It's generally called destructuring bind in functional languages (which don't have assignments) and destructuring assignment in imperative languages.

Some languages provide subsets of that feature and then call it something different. For example, in Python it works with Tuples, Lists or Sequences and is called Tuple unpacking, List unpacking or Sequence unpacking, in Ruby, it works with Arrays (or objects that are convertible to an array) and is called parallel assignment.

Destructuring bind can get arbitrarily complex. E.g. this (imaginary) bind

[Integer(a), b, 2, c] = some_array

would assign the first element of some_array to a, the second element to b and the fourth element to c, but only if the first element is an Integer, the third element is equal to 2 and the length is 4. So, this even incorporates some conditional logic.

*Provided material*.
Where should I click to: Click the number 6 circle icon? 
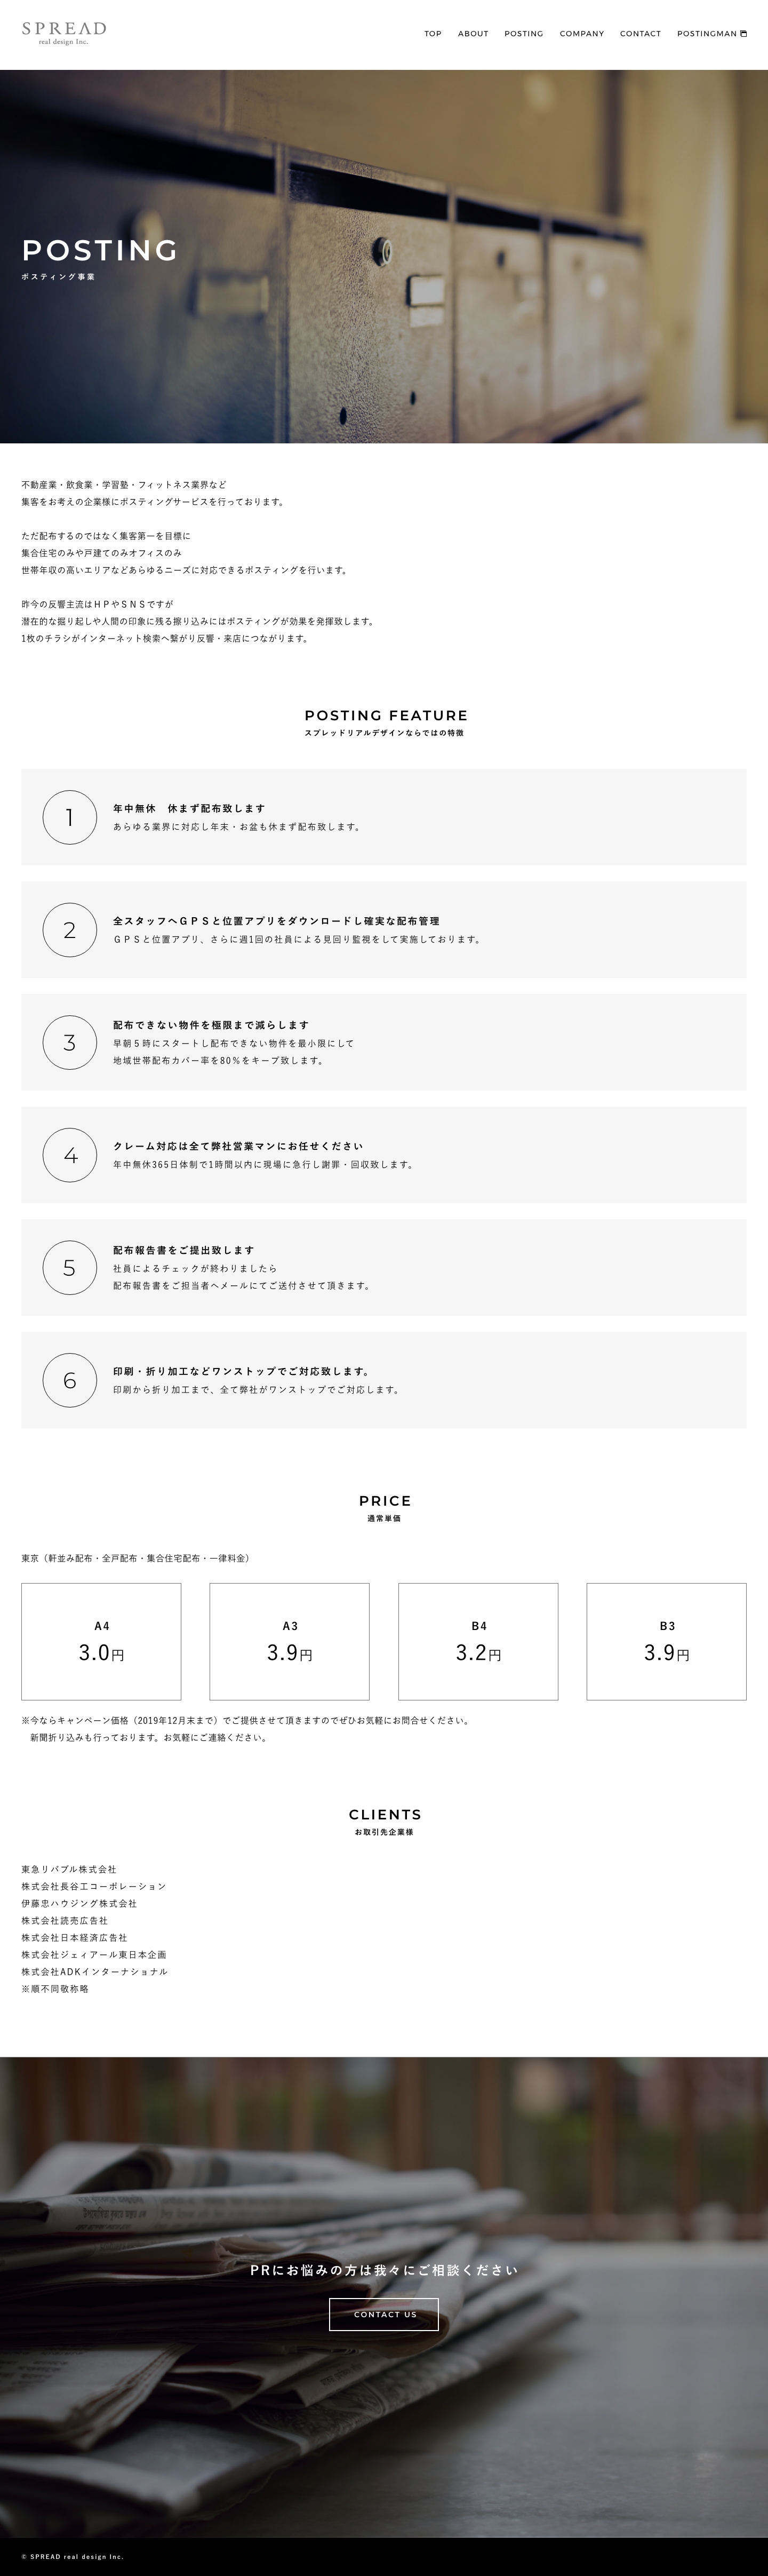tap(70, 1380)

==

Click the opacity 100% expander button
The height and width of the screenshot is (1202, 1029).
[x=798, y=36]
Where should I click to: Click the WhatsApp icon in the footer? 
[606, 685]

*Aim*.
Continue the passage on destructuring bind, starting after its last sentence. The rows are separate material with no connection to the passage on destructuring bind.

*Output for this task*.
Destructuring bind is a subset of more general pattern matching, which is a standard feature of functional languages like Haskell, ML, OCaml, F#, Erlang and Scala. The difference is that destructuring bind only lets you take apart a structure and bind its components to variables, whereas pattern matching also matches on values inside those structures and lets you make decisions and in particular lets you run arbitrary code in the context of the bindings. (You can see the above imaginary bind as half-way in between destructuring bind and pattern matching.)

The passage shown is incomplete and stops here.